La neurofibromatose de type 1 (NF1 ou maladie de Recklinghausen) est une maladie autosomale dominante liée à une mutation du gène NF1 codant pour la neurofibromine (chromosome 17). De très nombreuses mutations sont impliquées, dont nombreuses sont celles non identifiées. Les mutations de novo représentent environ 50% des cas.

Elle se caractérise cliniquement par l'association variable d'anomalies cutanées et tumorales. La pénétrance est quasi-complète dès 5 ans. Il s'agit d'une pathologie de relativement bon pronostic, l'espérance de vie globale étant réduite d'environ 10 ans par rapport à celle de la population générale. L'importance de son diagnostic réside principalement dans le dépistage régulier à assurer quant à l'acuité visuelle (gliomes des voies optiques), à l'évolution tumorale (transformation maligne) et, pour l'enfant, au développement psycho-moteur. 15 à 20% des patients développeront au cours de leur vie au moins une complication importante nécessitant une intervention chirurgicale.

Sa prévalence est de ~ 1/ 2.000 à 1/ 4.000 naissances et de ~1/ 2.500 à 1/ 5.000 habitant. Il n'y a pas de prédominance sexuelle.

Clinique

La neurofibromatose de type 1 se manifeste (++ à partir de la puberté à l'exception des taches café au lait habituellement présentes dès la petite enfance) par :

Cutanée

Taches café au lait

Neurofibromatose de type 1 - taches café au lait
Neurofibromatose de type 1 - taches café au lait

Elles représentent classiquement la première manifestation clinique. Souvent présentes dès la naissance, elles apparaissent rarement après 2 ans. 90% des patients en présentent à l'adolescence. Elles réalisent une hypermélanose dermique congénitale de répartition aléatoire, de teinte marron et de diamètre allant de 0,5 à 50 cm (++ moins de 10 cm).
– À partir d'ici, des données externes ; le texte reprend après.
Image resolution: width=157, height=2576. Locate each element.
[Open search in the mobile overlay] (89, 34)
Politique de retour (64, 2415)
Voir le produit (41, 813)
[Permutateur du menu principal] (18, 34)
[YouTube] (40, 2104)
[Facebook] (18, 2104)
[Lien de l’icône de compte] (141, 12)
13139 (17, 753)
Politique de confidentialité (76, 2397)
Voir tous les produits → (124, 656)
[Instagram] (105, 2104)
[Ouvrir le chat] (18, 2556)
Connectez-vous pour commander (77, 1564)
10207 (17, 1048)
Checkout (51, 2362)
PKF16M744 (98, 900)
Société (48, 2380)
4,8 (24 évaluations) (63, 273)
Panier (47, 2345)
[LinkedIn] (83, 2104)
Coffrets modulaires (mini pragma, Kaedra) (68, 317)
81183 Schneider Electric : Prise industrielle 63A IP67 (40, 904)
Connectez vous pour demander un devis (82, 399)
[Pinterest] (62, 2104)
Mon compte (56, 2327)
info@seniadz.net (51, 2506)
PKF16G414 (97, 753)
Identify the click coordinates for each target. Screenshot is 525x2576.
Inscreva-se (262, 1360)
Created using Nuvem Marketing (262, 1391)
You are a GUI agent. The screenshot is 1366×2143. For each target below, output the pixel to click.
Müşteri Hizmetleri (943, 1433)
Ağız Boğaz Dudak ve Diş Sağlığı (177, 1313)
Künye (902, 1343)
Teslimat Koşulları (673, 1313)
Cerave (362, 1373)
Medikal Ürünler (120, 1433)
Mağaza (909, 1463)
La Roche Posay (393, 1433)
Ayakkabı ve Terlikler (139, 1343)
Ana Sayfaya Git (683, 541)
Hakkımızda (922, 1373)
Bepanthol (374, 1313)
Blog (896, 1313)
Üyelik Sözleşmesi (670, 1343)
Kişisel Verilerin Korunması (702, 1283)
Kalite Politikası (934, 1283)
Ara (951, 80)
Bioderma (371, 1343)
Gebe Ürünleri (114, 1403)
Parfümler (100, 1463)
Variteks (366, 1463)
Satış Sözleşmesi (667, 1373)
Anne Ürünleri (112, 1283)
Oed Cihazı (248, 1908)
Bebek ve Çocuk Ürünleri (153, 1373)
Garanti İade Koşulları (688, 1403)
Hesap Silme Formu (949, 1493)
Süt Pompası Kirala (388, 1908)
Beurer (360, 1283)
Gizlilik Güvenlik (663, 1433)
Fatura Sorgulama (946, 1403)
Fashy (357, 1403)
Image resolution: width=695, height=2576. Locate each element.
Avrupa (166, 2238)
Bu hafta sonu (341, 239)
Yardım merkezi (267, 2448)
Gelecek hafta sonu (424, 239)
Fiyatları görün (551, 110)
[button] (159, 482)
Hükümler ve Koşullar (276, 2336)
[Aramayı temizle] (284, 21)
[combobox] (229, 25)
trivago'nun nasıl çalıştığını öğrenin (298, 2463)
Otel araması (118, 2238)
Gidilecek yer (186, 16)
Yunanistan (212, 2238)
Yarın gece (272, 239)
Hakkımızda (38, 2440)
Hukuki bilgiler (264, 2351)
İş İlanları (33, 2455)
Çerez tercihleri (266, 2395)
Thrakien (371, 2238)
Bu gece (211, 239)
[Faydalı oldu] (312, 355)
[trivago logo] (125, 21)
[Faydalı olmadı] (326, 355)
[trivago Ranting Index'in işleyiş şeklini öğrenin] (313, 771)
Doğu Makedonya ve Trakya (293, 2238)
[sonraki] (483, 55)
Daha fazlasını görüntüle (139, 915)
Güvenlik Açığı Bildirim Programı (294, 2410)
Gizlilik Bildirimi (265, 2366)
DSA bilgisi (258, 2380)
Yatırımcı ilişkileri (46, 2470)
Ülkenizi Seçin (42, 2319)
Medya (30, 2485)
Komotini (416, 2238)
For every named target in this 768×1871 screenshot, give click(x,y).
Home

Elles s'atténuent généralement à l'âge adulte → la lumière de Wood (UV) accentue habituellement les anomalies pigmentaires et permet de les identifier.

Lentigines

Ils s'agit de macules de 1 à 3 mm de diamètre d'aspect similaire aux taches café au lait. Localisés principalement dans les plus axillaires, inguinaux et sous-mammaires mais également dans les autres plis, voire diffusément. 80% des patients en présentent à l'âge adulte.

Neurofibromes cutanés

Ce sont des tumeurs bénignes molles et élastiques, mobiles avec la peau, sessiles ou pédiculées, situées le long des gaines nerveuses, de couleur chair rosée à violacée. Ils n'apparaissent qu'à la puberté et sont présents chez ~ 95% des patients adultes. Leur taille varie de 0,1 à quelques centimètres. De nombre très variable, ils sont parfois prurigineux et/ ou douloureux. D'un point de vue histologique, un neurofibrome est une prolifération bénigne d'un mélange de cellules de Schwann, de cellules périneurales et de fibroblastes.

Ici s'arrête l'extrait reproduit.